The Supreme Court is not acting on a ban on almost total abortion in Texas

Texas and Mississippi laws are among many of the measures enacted by Republican-controlled state legislatures designed to test the durability of Roe and Planned Parenthood v. Casey, the 1992 decision that confirmed Roe’s fundamental involvement and said states may not impose an “undue burden” on the right to abortion before fetal viability.

Lawmakers behind the various state measures are betting that the recent turn of the right to the right of the Supreme Court will lead it to uphold the new laws. The court now includes three members appointed by President Donald J. Trump, who had pledged to appoint judges prepared to overturn Roe v. Wade.

One of them, Judge Brett M. Kavanaugh, replaced Judge Anthony M. Kennedy, a cautious advocate for abortion rights. Another, Judge Amy Coney Barrett, replaced Judge Ruth Bader Ginsburg, who saw access to abortion as essential to women’s autonomy and equality.

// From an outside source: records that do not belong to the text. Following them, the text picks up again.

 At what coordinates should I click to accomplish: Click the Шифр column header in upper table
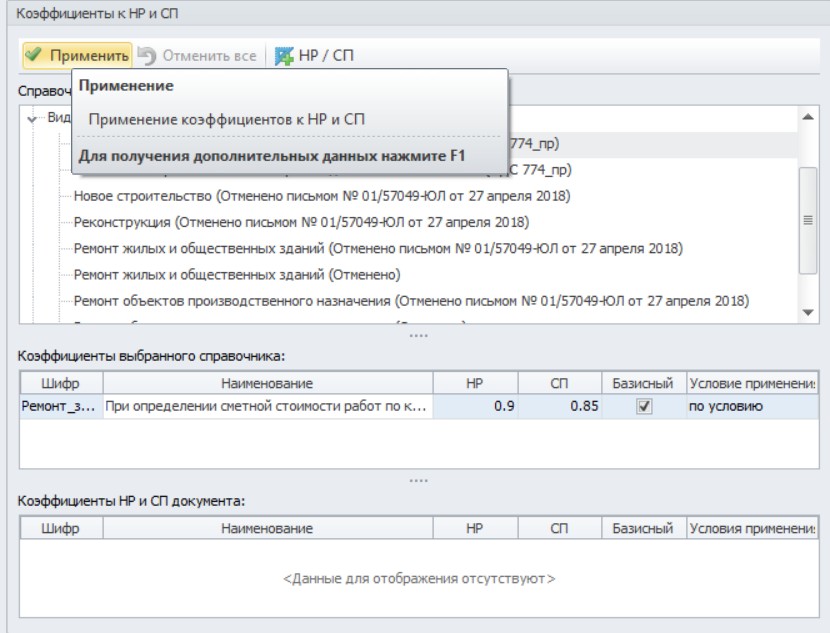pos(61,383)
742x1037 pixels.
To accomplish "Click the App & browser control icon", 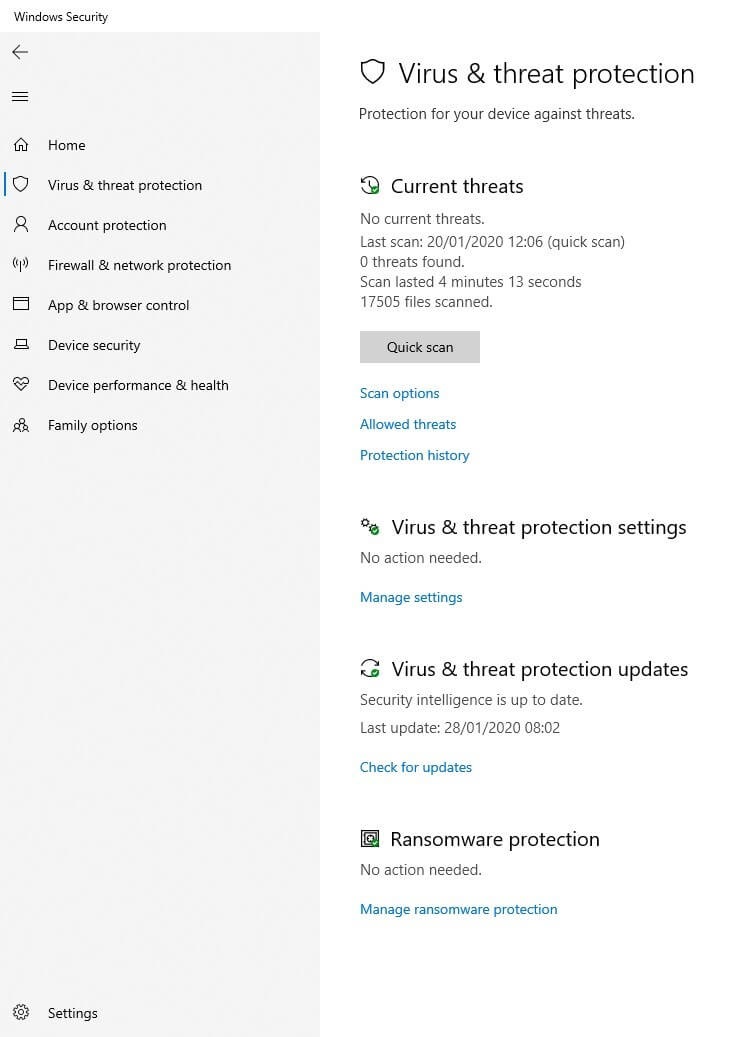I will point(21,305).
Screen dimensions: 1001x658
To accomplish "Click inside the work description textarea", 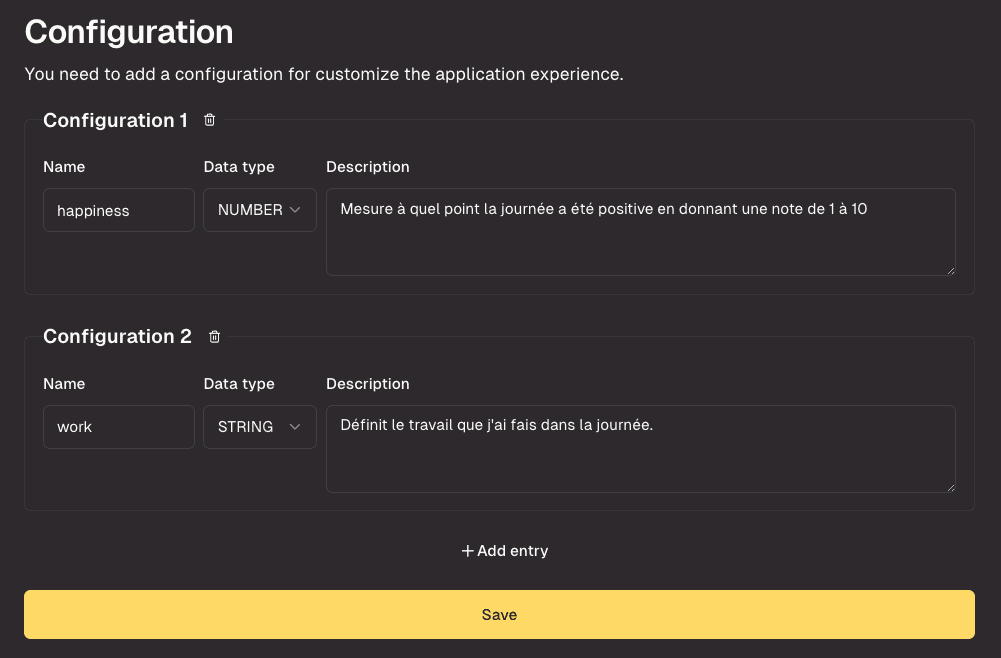I will pos(640,447).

Senate Bill 8 was passed in May by Republican Gov. Greg Abbott. It prohibits doctors from performing abortions if a fetal heartbeat is detected.

This activity begins around six weeks, even before many women are aware that they are pregnant.

“This law basically bans abortions and codifies bullying,” said Kamyon Conner, executive director of the Texas Equal Access Fund, which provides financial support to people seeking abortions. “Anti-abortion politicians empower extremists to sue to harass and intimidate anyone who helps someone abort.”

Texas abortion providers filed a lawsuit in federal court in July, appointing, among others, all judges of the courts of first instance and clerks of Texas county courts.

Defendants responded that they were not suitable parties and, in any event, were immune from being sued. “Applicants have no right to sue a state judge or court clerk because a private party can file a lawsuit in their court,” Republican Texas Attorney General Ken Paxton wrote in a brief filed Tuesday.